» Source passage:
Preference for US stocks
Michael Blümke favors a specific regional area for his portfolio for the coming weeks/months : “For some time now, we have limited the selection for our equity portfolio exclusively to US stocks. In principle, this approach is questioned on a continuous basis, but despite the current "renaissance" of stocks from the Europe and Asia, there is still no reason to deviate from it. Especially if one considers that the underperformance of the American benchmark index has been caused mainly by the megacaps and their weighting in the index. We continue to focus on large American stocks with a convincing market position.”
Could dividend stocks be a good option in the Ethna-AKTIV portfolio? “Our equity portfolio is a high-quality reflection of the US benchmark index,” says Michael Blümke. “By focusing on high-dividend stocks, we would enter into a style and sector bias, which we do not want. Even if these stocks perform very well in crisis years (such as 2022), they are not as strong in growth in the long term and our approach of being able to hedge the base portfolio with index derivatives at any time without too much base risk would no longer be feasible.”
Flexibility and patience
“Although the overall strategic equity market evaluation has improved since the beginning of 2023, it is still not good,” says Christian Schmitt, Senior Portfolio Manager of Ethenea’s Ethna-DYNAMISCH fund. The current reporting season shows that the economic risks are only slowly materializing. With falling profit expectations and the recent rise in equity prices, valuations – especially in the USA – have increased again significantly.

» Extracted data:
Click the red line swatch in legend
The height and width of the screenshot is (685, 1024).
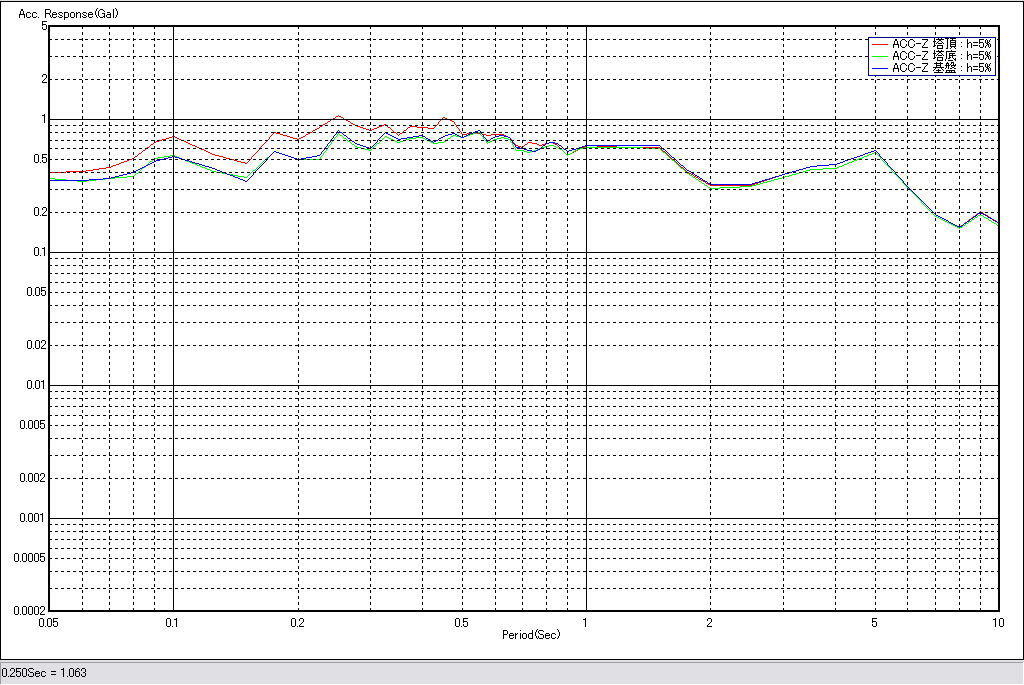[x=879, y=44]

...

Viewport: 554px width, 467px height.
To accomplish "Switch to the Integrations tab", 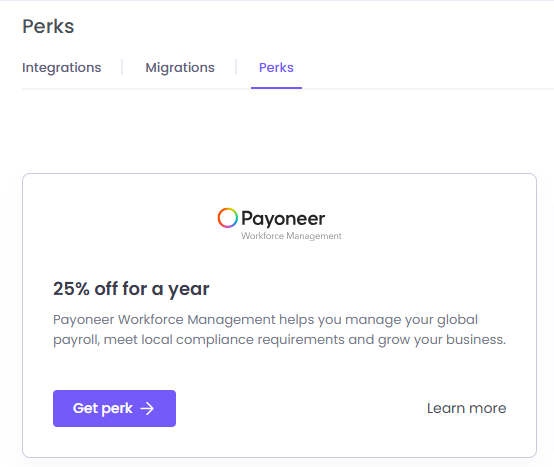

...

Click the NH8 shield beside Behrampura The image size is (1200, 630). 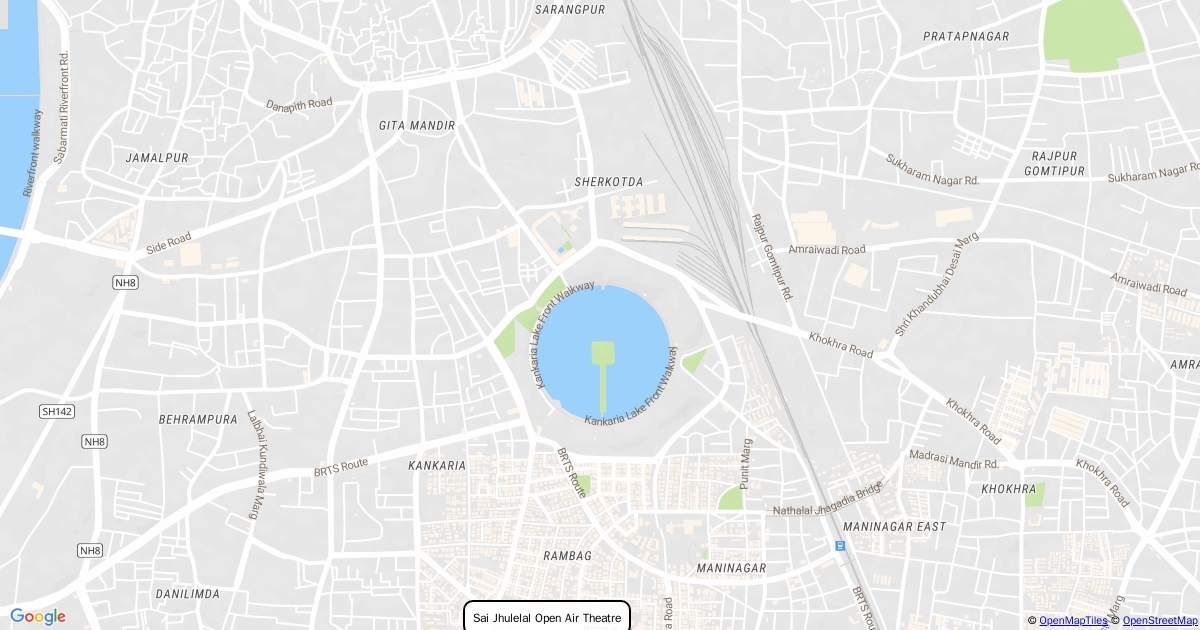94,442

» Tasks and exercises:
1) What position does Christian Schmitt hold, according to the fund commentary?
2) Retype the stretch of the fund commentary from "Flexibility and patience" through "increased again significantly.".
The lines above are separate material and have no connection to the fund commentary.

» Set of answers:
1) He is Senior Portfolio Manager of Ethenea's Ethna-DYNAMISCH fund.

2)
Flexibility and patience
“Although the overall strategic equity market evaluation has improved since the beginning of 2023, it is still not good,” says Christian Schmitt, Senior Portfolio Manager of Ethenea’s Ethna-DYNAMISCH fund. The current reporting season shows that the economic risks are only slowly materializing. With falling profit expectations and the recent rise in equity prices, valuations – especially in the USA – have increased again significantly.